(Entries provided)

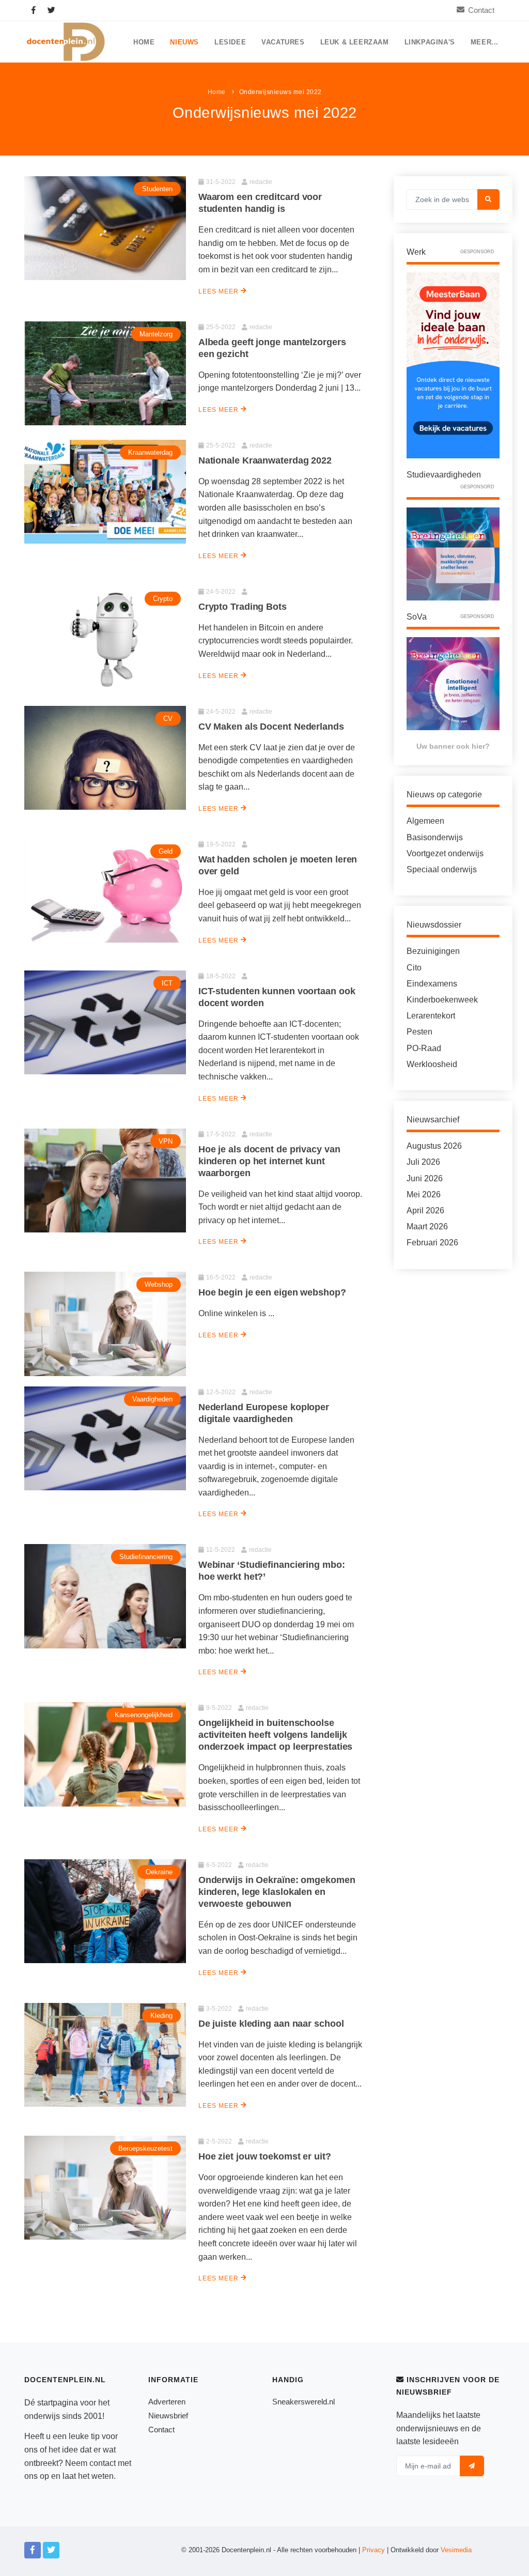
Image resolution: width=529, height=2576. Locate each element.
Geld (166, 851)
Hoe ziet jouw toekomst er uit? (264, 2156)
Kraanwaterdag (150, 452)
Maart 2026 (427, 1226)
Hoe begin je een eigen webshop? (272, 1292)
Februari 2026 (432, 1242)
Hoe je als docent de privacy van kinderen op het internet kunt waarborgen (269, 1161)
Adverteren (166, 2401)
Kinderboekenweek (442, 999)
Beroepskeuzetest (145, 2148)
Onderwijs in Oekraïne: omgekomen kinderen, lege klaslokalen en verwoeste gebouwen (276, 1892)
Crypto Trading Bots (242, 606)
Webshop (159, 1284)
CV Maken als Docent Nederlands (271, 726)
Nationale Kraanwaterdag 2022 (265, 460)
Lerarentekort (431, 1015)
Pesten (419, 1031)
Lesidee (230, 42)
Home (143, 42)
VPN (166, 1141)
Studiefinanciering (146, 1557)
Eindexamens (432, 983)
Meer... (485, 42)
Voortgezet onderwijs (445, 853)
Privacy (373, 2550)
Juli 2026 (423, 1162)
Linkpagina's (429, 42)
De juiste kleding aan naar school (271, 2023)
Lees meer (219, 291)
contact (102, 2463)
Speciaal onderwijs (442, 869)
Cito (414, 967)
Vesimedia (456, 2550)
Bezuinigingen (433, 951)
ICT (167, 983)
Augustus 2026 (434, 1146)
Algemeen (425, 820)
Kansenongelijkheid (144, 1715)
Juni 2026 (425, 1178)
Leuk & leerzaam (354, 42)
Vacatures (282, 42)
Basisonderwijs (435, 837)
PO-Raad (424, 1048)
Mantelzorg (156, 334)
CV (168, 718)
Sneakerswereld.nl (303, 2401)
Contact (481, 10)
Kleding (161, 2015)
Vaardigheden (152, 1399)
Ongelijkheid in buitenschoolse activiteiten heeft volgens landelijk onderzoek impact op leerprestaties (275, 1735)
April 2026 (425, 1210)
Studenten (157, 189)
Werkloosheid (432, 1064)
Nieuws (184, 42)
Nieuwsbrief (168, 2415)
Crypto (163, 599)
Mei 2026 (424, 1194)
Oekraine (159, 1872)
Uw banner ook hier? (453, 746)
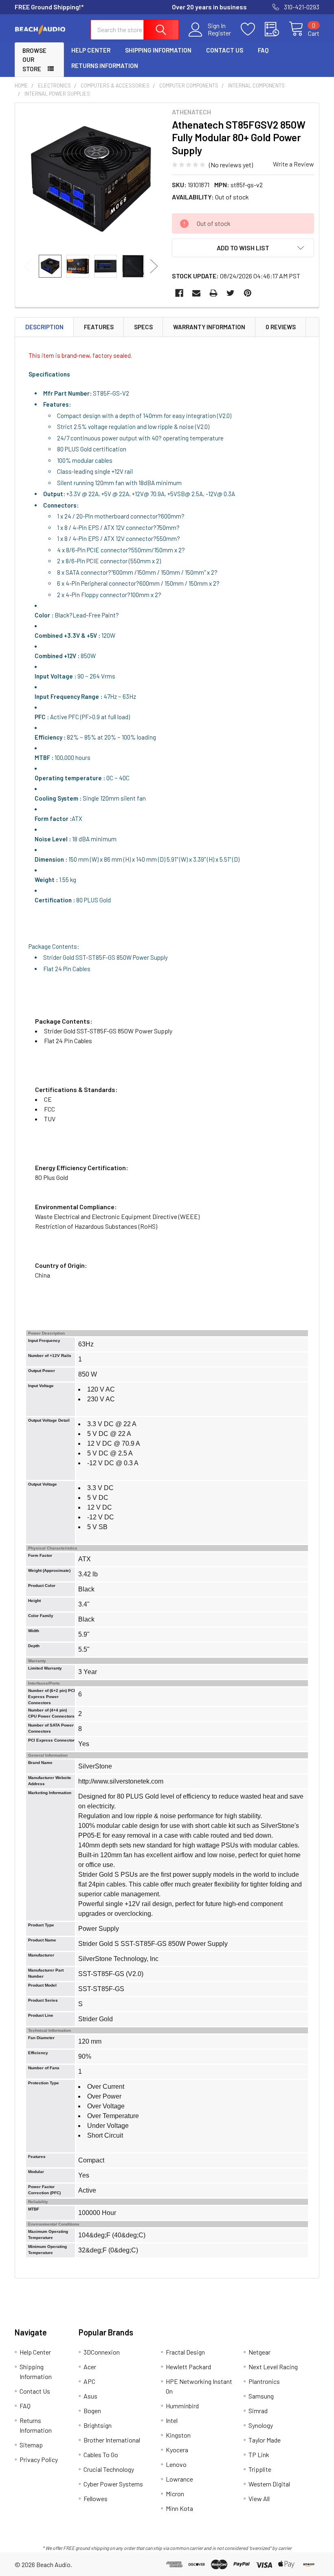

(End Entries provided)

### Problem
With pictures omitted, restate word for word every line above from the one containing "April 2026 (425, 1210)" to the end of the entries.

### Solution
April 2026 (425, 1210)
Studenten (157, 189)
Werkloosheid (432, 1064)
Nieuws (184, 42)
Nieuwsbrief (168, 2415)
Crypto (163, 599)
Mei 2026 (424, 1194)
Oekraine (159, 1872)
Uw banner ook hier? (453, 746)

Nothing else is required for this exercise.